The NeverBlock implementation comes as a very close second to the fastest client which shows that the overhead of using fibers is not that much. Actually we are cheating a bit here, because we make up for the overhead by sending the requests concurrently, and while the server is still processing the serially we are able to process the fiber pause and resume while the server is working.
Needless to say, NeverBlock is much ahead of the threaded clients (either 1.8 or 1.9) when working with the zero latency server. We also see that 1.8 threads are considerably faster than 1.9's.
When we start adding a simulated delay to the server we see that the blocking clients fall dramatically from the first position to the last. They become too slow that they are really not suitable for use in that setting any more. Please note that the results for the 500ms delay are extrapolations. I was to annoyed by the idea of waiting 500 seconds for a test to run, twice!

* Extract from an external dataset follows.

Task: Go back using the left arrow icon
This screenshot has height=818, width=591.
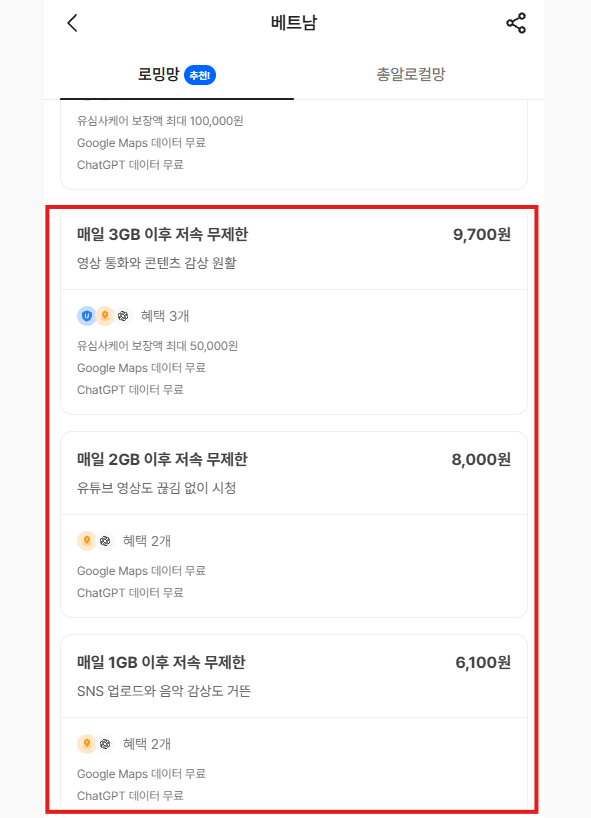Action: point(73,23)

On the other hand, threaded and NeverBlock implementations are much less affected even though they lose ground as we increase the delay. NeverBlock maintains its lead though over threaded clients. It is generally 2.5X faster.
Here is a graph of the NeverBlock advantage over the fastest threaded client
And in ASCII format
Server Delay 0ms 10ms 50ms 100ms 500ms
NeverBlock Advantage 124.76% 149.63% 174.18% 208.96% 148.43%
Aside from the NeverBlock advantage the numbers themselves are very impressive. A single process can achieve ~1000 operations per second given that we have half a second processing and network latency. In a mutli process setup we should be able to achieve a lot more than that. For example, forking another NeverBlock client on my dual core notebook which hosts the client and the server apps adds a 50% performance gain.

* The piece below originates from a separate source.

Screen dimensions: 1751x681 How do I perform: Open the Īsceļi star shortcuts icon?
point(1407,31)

sweet holy awesome. 1.9 haters: start learning to enjoy attempting to drive from the back seat :D
Very interesting post, I would be very interesting in reading your clients code.
Thx.
Muhammed, thanks for sharing this blog post with us. Please write more often :-)
One question... Are you working with the Modrails (Phusion Passenger) team?
I'm curious if is (or will be) possible to use Neverblock with Passenger.
Thanks again.
I think fibers really shine when you have "lots" of threads [or, conversely, lots of fibers]. Then it rocks and can hopefully use a single core effectively.
Thanks for your work on this!
For sure fibers are better if you need a lot of them--I wonder if a thread pool versus fiber pool would be about the same speed? I'd imagine they're probably about the same.
Nice job.
-=R
This is great stuff, but when will it be released to the public?